[Exercise] The required output is the line containing "This screenshot has width=1298, height=681." through the final line of the material below, printed exactly, with no other lines.

[Opening Data section]

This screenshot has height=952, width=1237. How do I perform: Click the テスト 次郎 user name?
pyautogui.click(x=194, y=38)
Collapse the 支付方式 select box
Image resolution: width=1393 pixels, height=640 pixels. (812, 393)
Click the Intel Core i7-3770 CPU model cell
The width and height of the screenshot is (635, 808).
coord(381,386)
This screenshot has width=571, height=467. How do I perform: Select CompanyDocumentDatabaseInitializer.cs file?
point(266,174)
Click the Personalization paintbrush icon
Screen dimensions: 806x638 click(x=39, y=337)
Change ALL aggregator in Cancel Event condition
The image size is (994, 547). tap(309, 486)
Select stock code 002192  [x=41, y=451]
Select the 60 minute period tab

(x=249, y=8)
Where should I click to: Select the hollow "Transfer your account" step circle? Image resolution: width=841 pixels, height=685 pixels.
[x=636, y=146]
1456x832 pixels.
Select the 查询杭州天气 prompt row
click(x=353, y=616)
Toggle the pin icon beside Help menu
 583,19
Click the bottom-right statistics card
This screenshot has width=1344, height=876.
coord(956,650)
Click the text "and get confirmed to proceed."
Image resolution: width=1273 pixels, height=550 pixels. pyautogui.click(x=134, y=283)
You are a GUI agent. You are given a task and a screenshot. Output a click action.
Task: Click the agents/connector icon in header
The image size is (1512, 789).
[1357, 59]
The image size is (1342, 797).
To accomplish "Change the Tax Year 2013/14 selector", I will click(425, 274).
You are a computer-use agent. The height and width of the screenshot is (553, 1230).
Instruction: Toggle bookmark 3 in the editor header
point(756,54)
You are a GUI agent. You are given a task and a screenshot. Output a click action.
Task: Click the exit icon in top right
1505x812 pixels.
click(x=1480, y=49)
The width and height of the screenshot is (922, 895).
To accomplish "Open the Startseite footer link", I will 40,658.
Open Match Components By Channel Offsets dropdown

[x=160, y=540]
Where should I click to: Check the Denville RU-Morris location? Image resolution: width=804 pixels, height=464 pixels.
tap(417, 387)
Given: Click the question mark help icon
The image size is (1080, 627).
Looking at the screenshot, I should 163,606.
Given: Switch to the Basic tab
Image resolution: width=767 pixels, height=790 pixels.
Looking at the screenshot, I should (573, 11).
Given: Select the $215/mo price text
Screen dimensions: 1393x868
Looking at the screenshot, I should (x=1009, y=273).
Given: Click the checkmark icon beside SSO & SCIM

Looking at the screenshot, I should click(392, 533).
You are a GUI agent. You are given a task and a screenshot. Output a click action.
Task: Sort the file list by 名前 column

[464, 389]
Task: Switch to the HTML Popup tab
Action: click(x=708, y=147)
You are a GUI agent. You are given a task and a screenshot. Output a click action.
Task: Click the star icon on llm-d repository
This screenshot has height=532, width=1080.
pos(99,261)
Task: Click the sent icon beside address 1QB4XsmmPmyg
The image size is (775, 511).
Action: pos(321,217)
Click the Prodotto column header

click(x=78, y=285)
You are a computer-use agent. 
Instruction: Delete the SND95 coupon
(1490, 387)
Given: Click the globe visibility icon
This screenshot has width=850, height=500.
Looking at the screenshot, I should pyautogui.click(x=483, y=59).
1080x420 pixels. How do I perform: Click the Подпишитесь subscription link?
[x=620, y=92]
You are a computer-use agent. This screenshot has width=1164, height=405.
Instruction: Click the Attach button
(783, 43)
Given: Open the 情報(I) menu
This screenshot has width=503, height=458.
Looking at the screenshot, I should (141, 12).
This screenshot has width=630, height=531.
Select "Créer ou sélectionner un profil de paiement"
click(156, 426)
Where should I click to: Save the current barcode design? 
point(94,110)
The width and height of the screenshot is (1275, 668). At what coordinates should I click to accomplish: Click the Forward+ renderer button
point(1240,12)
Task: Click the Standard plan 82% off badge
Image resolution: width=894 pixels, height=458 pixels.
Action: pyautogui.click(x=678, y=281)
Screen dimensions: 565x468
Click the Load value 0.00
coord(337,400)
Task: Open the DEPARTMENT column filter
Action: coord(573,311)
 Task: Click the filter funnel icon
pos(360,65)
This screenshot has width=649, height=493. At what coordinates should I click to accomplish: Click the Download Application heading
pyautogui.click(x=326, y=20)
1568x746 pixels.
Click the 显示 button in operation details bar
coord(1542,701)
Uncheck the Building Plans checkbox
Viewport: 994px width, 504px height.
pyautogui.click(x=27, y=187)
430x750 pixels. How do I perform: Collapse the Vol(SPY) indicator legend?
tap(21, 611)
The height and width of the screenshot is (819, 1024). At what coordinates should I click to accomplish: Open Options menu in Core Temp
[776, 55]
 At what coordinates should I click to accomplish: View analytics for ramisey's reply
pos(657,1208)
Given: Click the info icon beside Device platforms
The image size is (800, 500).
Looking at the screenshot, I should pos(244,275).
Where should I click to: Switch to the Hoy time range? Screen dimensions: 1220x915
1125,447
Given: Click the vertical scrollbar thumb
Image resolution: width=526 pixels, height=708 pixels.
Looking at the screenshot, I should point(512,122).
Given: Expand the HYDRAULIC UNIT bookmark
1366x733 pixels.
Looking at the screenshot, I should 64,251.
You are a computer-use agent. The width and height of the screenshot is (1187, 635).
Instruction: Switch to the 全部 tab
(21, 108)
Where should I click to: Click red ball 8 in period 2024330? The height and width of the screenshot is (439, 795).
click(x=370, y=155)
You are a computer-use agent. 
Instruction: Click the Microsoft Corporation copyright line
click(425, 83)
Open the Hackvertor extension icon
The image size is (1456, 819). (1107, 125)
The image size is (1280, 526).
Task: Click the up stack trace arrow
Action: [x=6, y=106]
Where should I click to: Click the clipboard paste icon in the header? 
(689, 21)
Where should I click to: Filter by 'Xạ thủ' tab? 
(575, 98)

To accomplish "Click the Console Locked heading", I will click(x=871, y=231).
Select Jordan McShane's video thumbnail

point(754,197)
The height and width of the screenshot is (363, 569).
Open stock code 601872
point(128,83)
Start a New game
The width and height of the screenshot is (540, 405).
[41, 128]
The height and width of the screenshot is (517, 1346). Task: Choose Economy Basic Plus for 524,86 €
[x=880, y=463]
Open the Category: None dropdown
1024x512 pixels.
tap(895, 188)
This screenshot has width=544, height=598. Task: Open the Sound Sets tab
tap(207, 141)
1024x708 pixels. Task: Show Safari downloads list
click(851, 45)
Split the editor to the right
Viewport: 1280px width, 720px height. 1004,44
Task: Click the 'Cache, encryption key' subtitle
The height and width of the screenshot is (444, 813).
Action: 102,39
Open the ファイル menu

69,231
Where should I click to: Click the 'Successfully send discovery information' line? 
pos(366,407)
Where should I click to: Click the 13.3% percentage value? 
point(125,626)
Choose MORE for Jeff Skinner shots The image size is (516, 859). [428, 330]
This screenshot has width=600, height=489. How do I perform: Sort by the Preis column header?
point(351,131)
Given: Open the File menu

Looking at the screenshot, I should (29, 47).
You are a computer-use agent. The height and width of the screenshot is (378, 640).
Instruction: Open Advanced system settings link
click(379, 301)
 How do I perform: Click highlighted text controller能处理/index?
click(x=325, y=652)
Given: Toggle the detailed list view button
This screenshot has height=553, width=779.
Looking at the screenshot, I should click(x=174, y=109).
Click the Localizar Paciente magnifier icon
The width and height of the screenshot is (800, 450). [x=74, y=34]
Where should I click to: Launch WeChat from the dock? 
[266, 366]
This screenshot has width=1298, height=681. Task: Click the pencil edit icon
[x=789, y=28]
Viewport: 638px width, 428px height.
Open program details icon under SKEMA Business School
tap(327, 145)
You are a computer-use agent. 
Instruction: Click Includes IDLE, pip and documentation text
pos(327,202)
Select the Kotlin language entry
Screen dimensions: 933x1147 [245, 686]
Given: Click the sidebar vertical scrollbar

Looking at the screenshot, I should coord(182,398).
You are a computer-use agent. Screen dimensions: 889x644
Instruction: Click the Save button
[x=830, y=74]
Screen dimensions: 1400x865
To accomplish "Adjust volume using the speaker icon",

[Closing Data section]

[Response for this exercise]
This screenshot has width=1298, height=681. Task: Click the pencil edit icon
[x=789, y=28]
Viewport: 638px width, 428px height.
Open program details icon under SKEMA Business School
tap(327, 145)
You are a computer-use agent. 
Instruction: Click Includes IDLE, pip and documentation text
pos(327,202)
Select the Kotlin language entry
Screen dimensions: 933x1147 [245, 686]
Given: Click the sidebar vertical scrollbar

Looking at the screenshot, I should coord(182,398).
You are a computer-use agent. Screen dimensions: 889x644
Instruction: Click the Save button
[x=830, y=74]
Screen dimensions: 1400x865
To accomplish "Adjust volume using the speaker icon",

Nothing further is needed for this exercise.